Comment les proches et les témoins façonnent le souvenir
Depuis l’émotion vive qui a suivi le 13 novembre 2015, la mémoire ne se gèle pas: elle se construit et se réinvente au fil des années grâce aux échanges entre proches, témoins et survivants.
Le programme 13-Novembre, lancé il y a près d’une décennie, vise à suivre comment ces souvenirs se cristallisent, se partagent et évoluent dans le temps, à la croisée de la mémoire individuelle et de la mémoire collective.
Les lieux du souvenir — veillées, commémorations et conversations familiales — jouent un rôle majeur dans ce processus, en offrant un cadre sûr pour raconter, questionner et réévaluer ce que l’on croit avoir vécu.

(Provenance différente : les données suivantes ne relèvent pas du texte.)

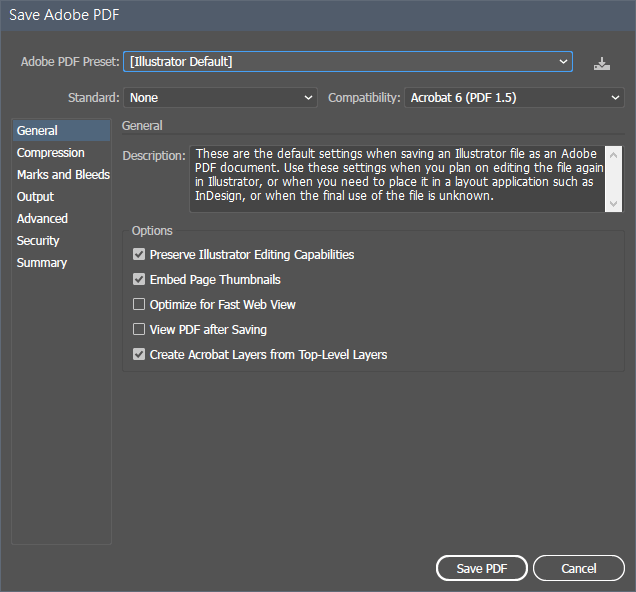Open the Compatibility dropdown menu

(x=514, y=98)

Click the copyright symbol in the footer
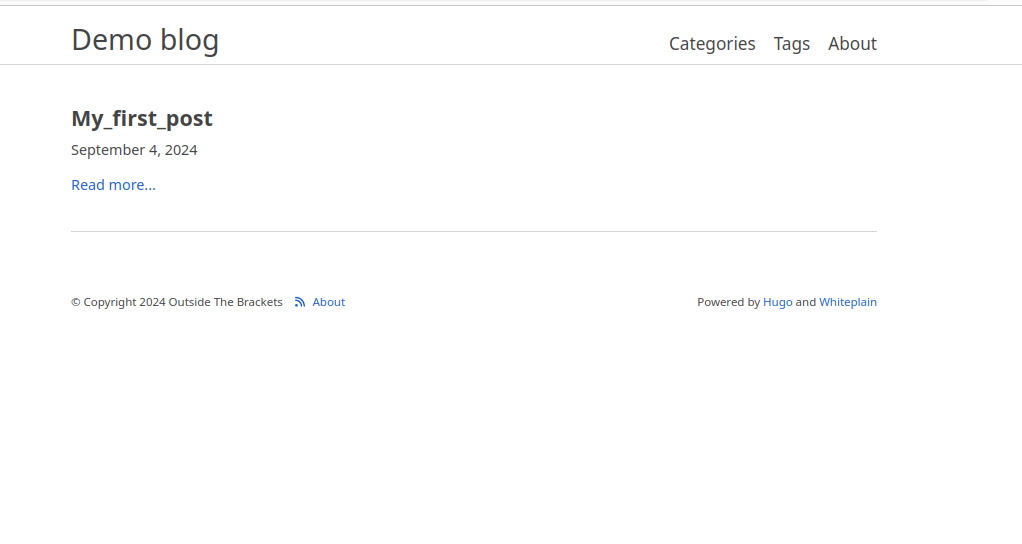pyautogui.click(x=76, y=302)
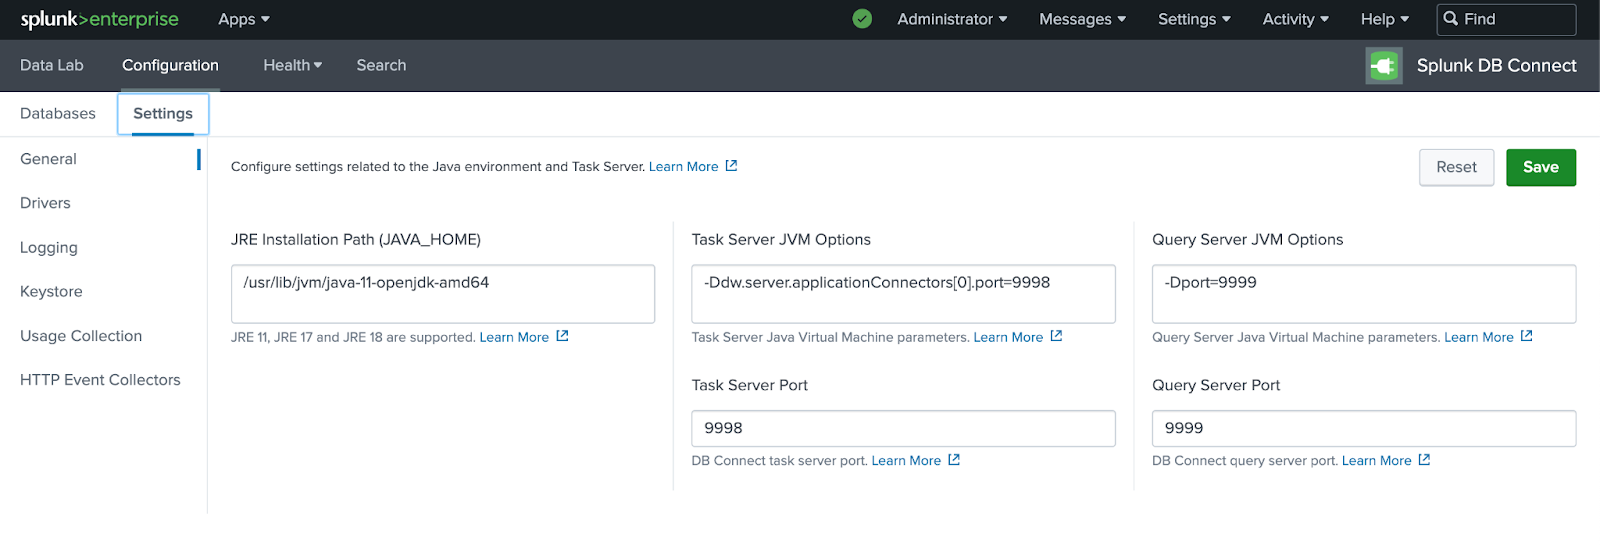
Task: Select Drivers in the settings sidebar
Action: pyautogui.click(x=45, y=203)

Ce que révèle 13-Novembre sur la mémoire collective
Les résultats préliminaires montrent que la mémoire des événements demeure vivante, nourrie par des récits personnels et par les cadres publics qui les entourent.
Les chercheurs constatent que les jeunes générations s’emparent de ces mémoires via les commémorations, les musées et les réseaux, ce qui permet à la société de se souvenir sans figer le récit.
Enfin, l’étude souligne que la mémoire collective n’est pas qu’un souvenir passif: elle influence les politiques publiques, la sensibilisation au traumatisme et la manière dont la ville et ses habitants choisissent d’honorer ceux qui ont été touchés.